How Widespread is Secure SMTP Usage?

Honest Postmaster asks: "Maybe I am a paranoid nut, or maybe I just feel like my users email is as sacred as snail mail (which we like to hope is untouched); but i have been getting a sinking feeling about all the news I have been hearing about NSA & Government agencies getting potential carte-blanch to sniff email traffic (if they didn't have such, already). I did a quick search and found RFC 2487, which seems to define secure transfer of traffic between SMTP servers using TLS/SSL. Firstly, is this truly a reasonably 'secure' solution?
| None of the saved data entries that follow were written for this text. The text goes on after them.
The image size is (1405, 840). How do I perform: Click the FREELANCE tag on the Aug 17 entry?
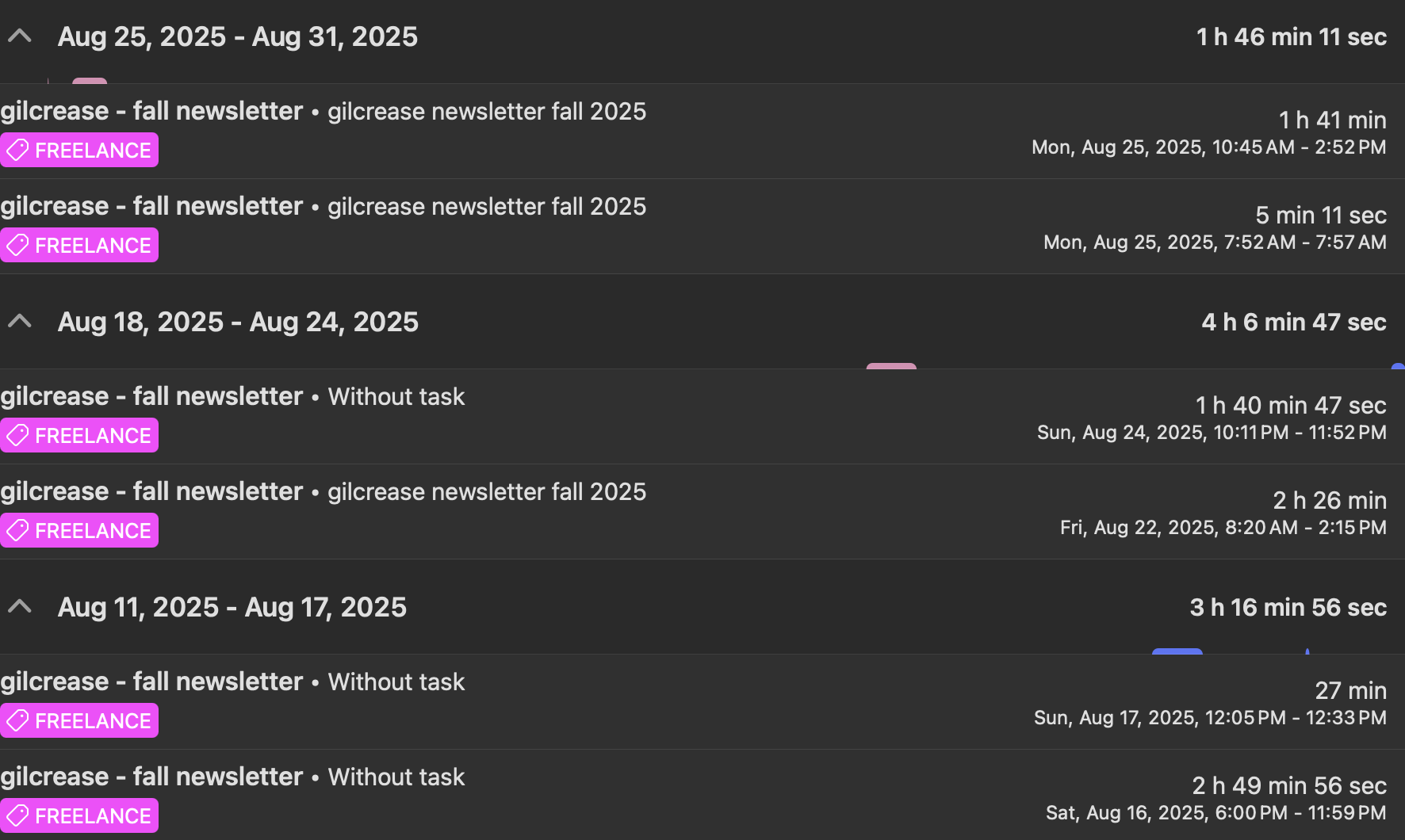point(79,720)
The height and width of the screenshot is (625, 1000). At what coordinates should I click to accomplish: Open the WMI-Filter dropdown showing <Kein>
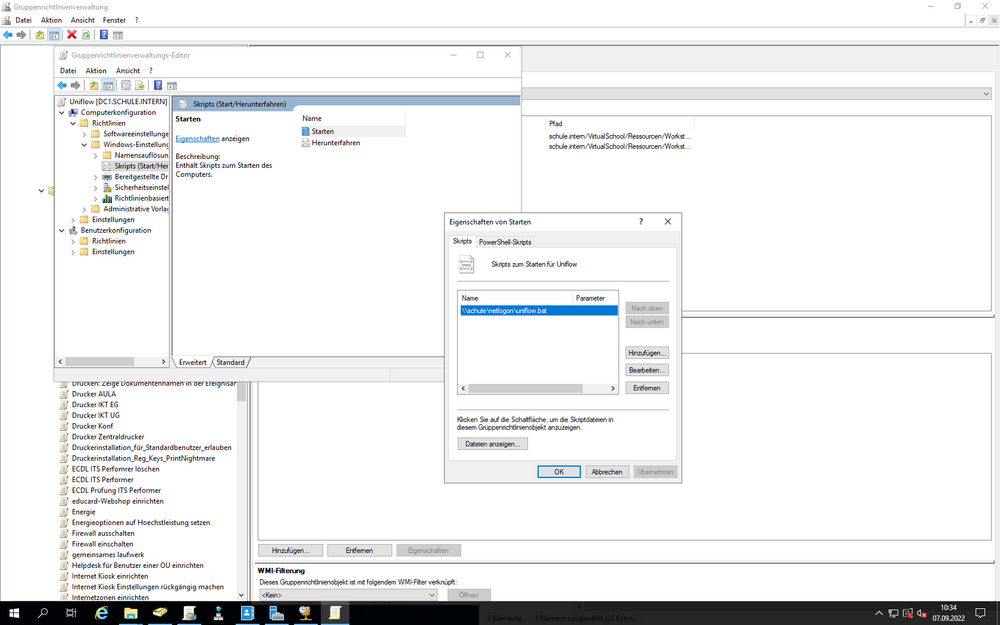click(x=434, y=594)
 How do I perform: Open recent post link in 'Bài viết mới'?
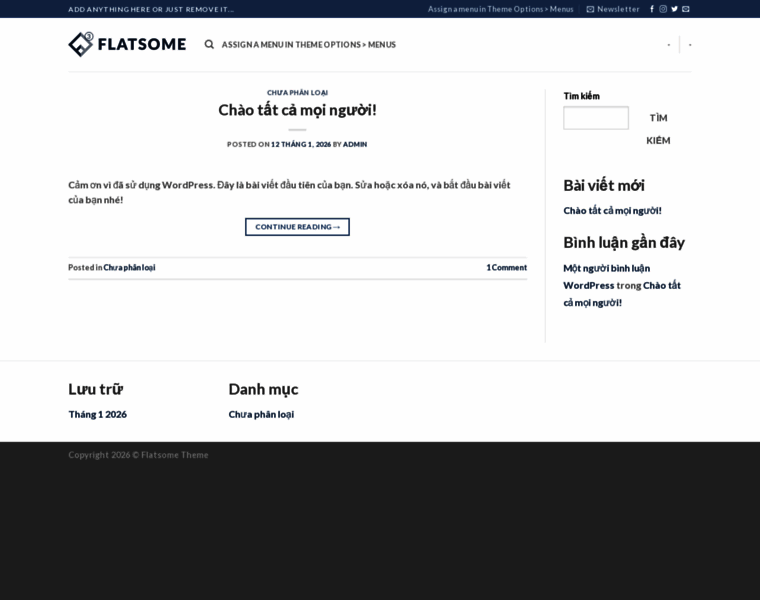click(612, 211)
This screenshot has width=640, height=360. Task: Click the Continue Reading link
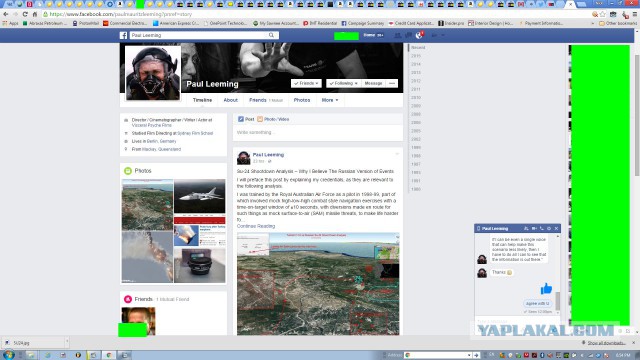(x=256, y=226)
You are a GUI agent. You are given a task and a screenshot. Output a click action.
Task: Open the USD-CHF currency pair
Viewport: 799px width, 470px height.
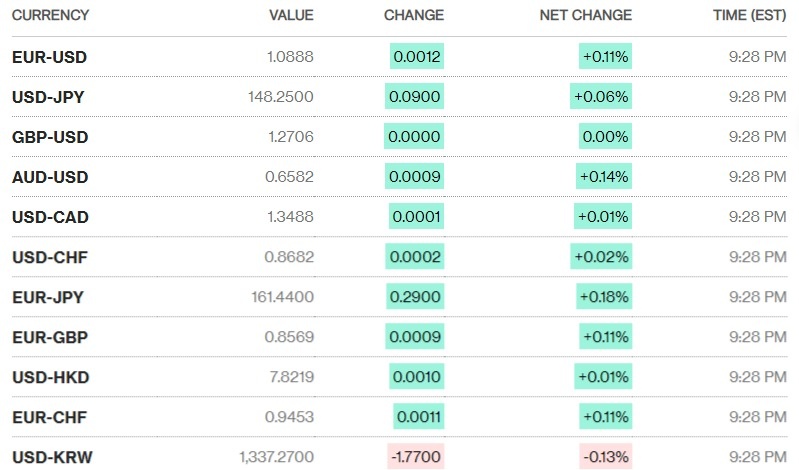pyautogui.click(x=50, y=257)
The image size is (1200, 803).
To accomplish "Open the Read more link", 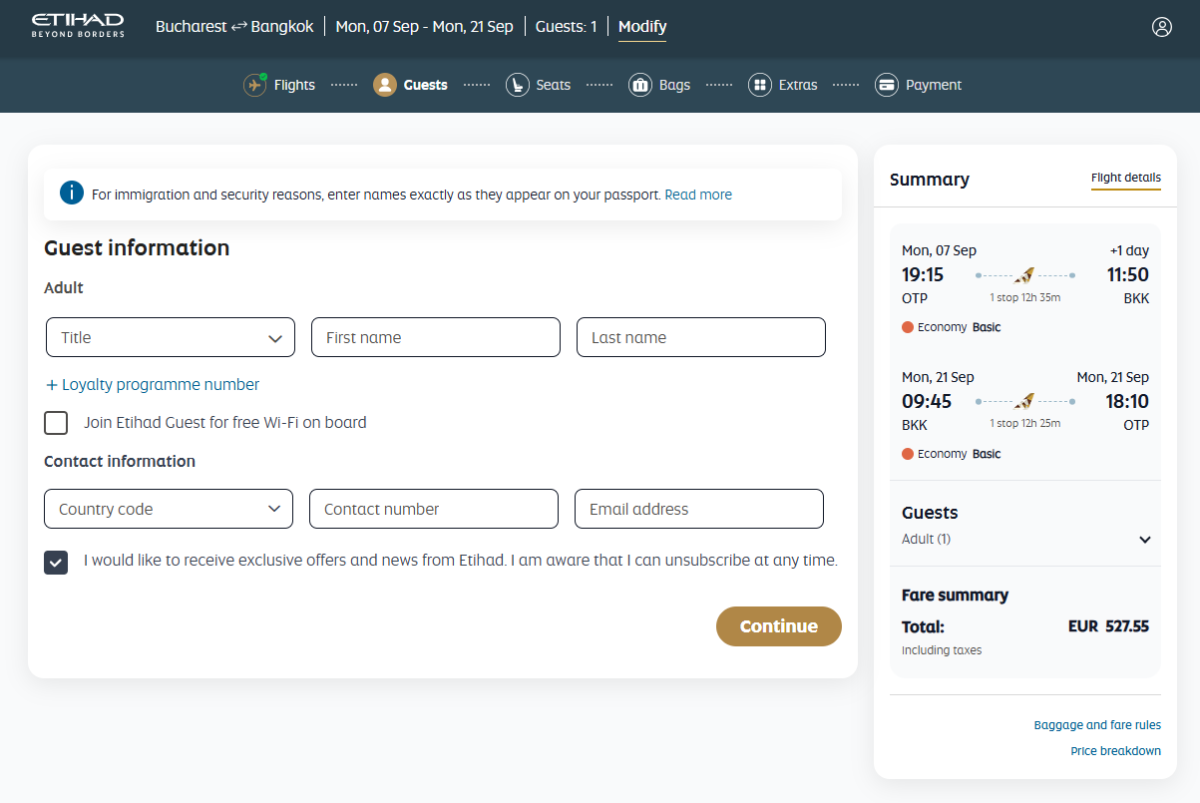I will [698, 195].
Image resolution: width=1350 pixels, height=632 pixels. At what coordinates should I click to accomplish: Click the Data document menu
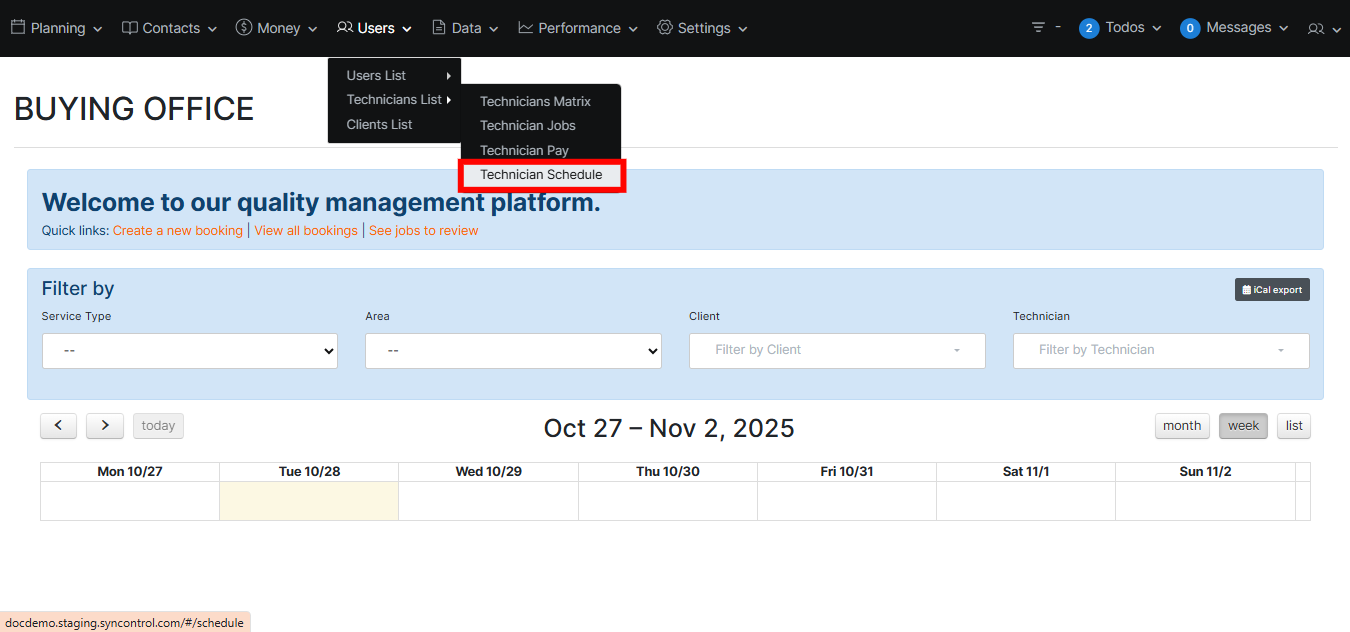click(465, 28)
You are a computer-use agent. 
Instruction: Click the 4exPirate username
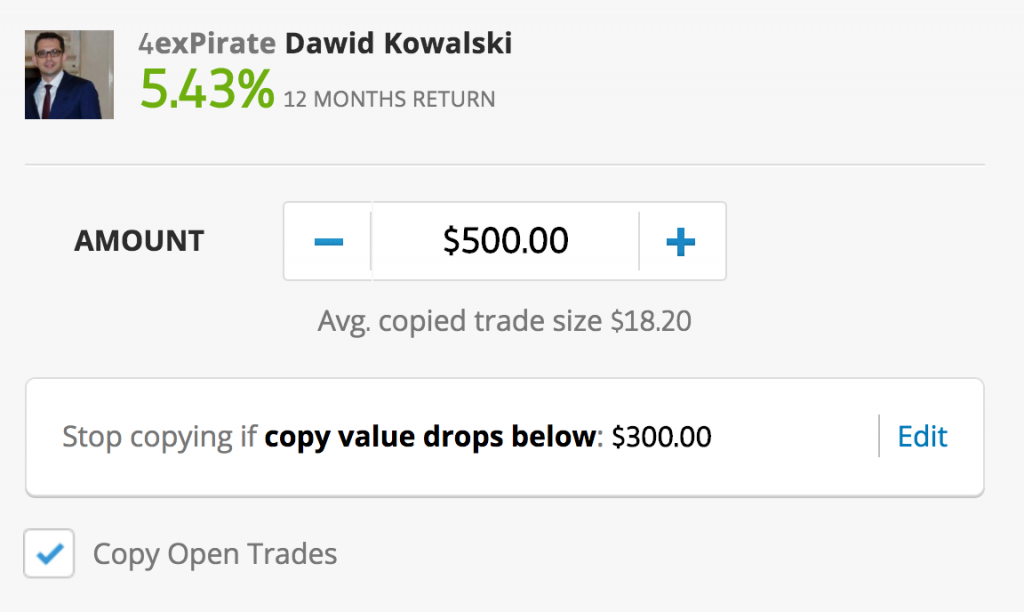point(207,44)
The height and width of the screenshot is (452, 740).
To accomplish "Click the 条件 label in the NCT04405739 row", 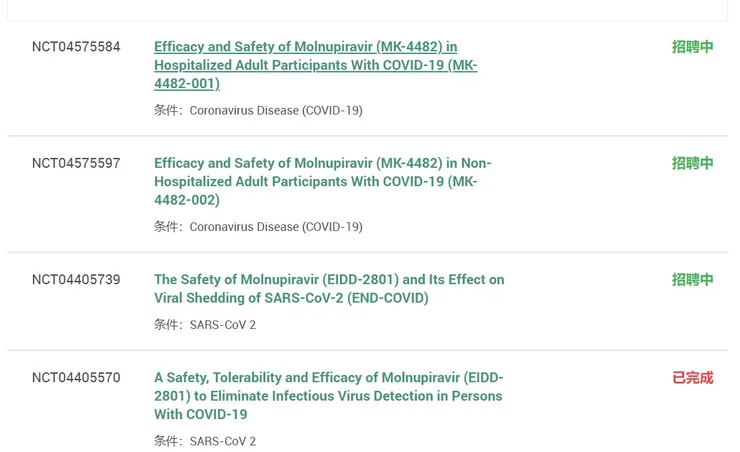I will (166, 324).
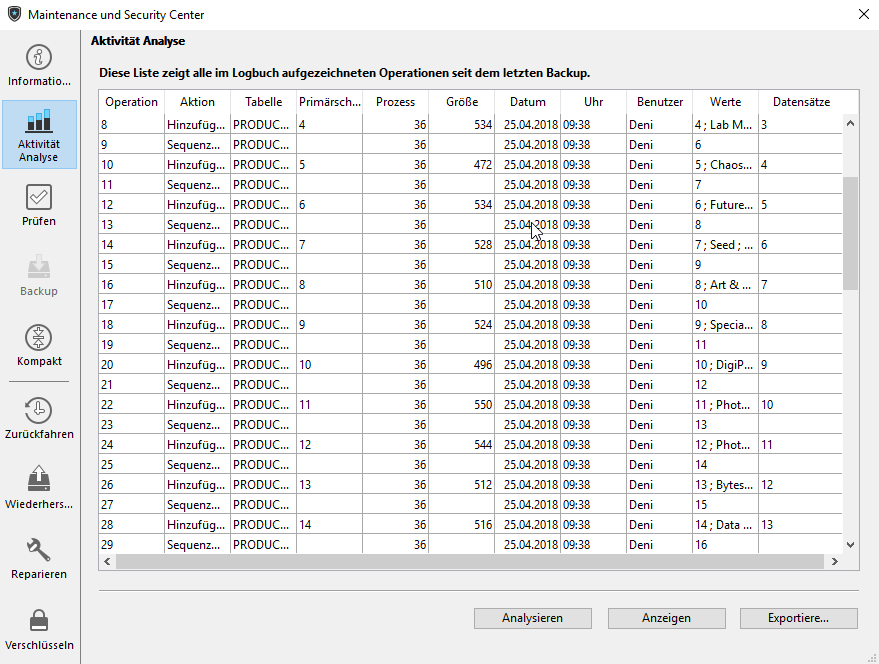
Task: Select the Aktivität Analyse icon
Action: [x=39, y=134]
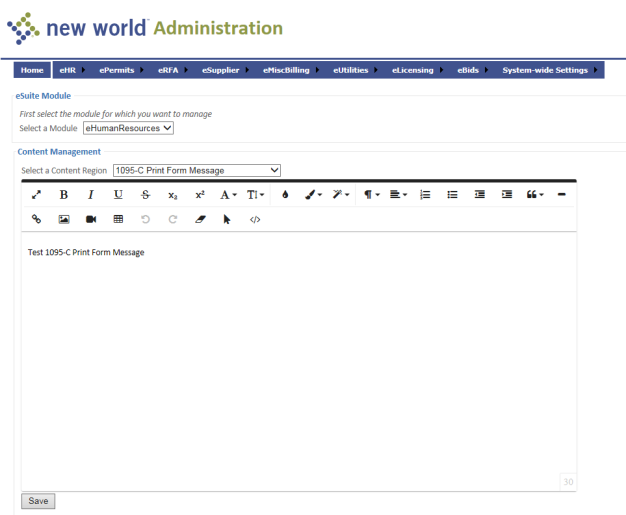Go to the Home menu item
Viewport: 626px width, 515px height.
click(x=32, y=70)
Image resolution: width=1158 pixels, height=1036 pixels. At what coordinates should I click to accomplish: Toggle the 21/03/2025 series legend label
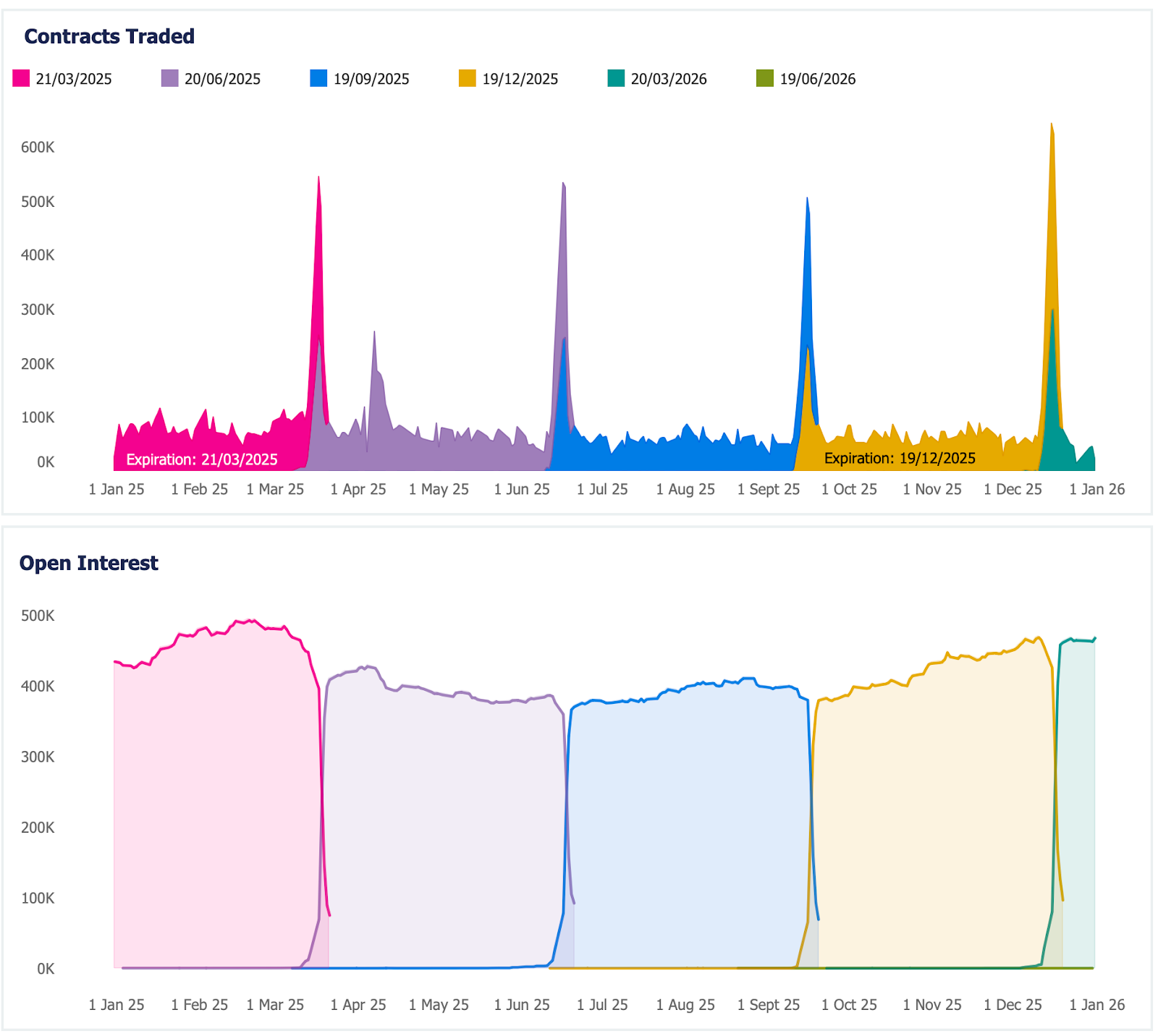[74, 79]

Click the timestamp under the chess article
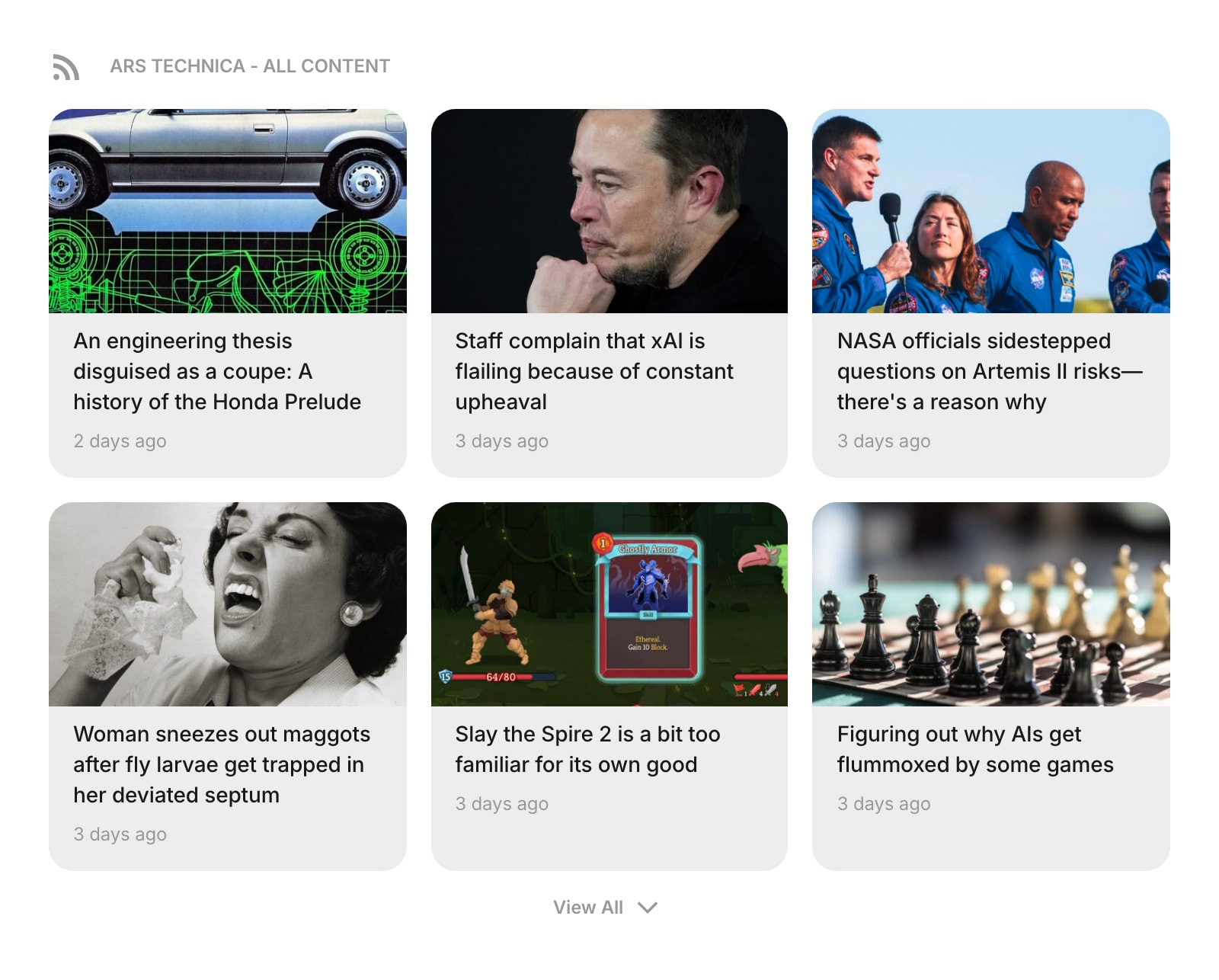click(884, 804)
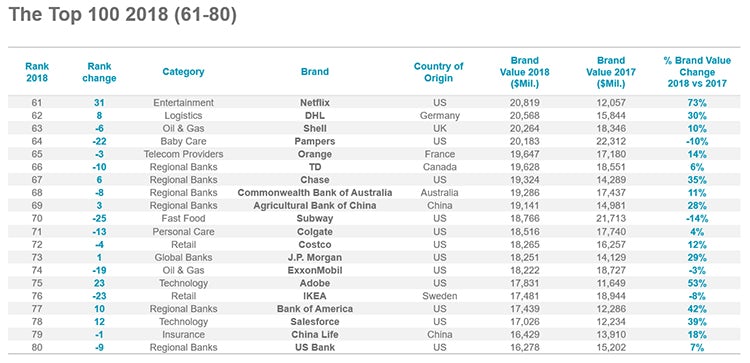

Secondly it seems to have actual implementations (e.g. exim), but it will only work if both client and server support it -- how widespread is its usage? is it hopeless to expect every ISP, megamail .com to get around to turning this feature on, or will sniffing just be a part of our everyday reality?"

If you want security, do it yourself..

[cmowire]

If you want security, you'll have to do it yourself, I think.

This means, use PGP and don't rely on the SSL/TLS security of your mail server.

The simple fact is that, unless you are dealing with money, it's too much trouble to properly set up TLS/SSL for a server.

And yes, both ends need to support encryption for it to work.

I mean, most websites do not use TLS/SSL, so why should most mail servers?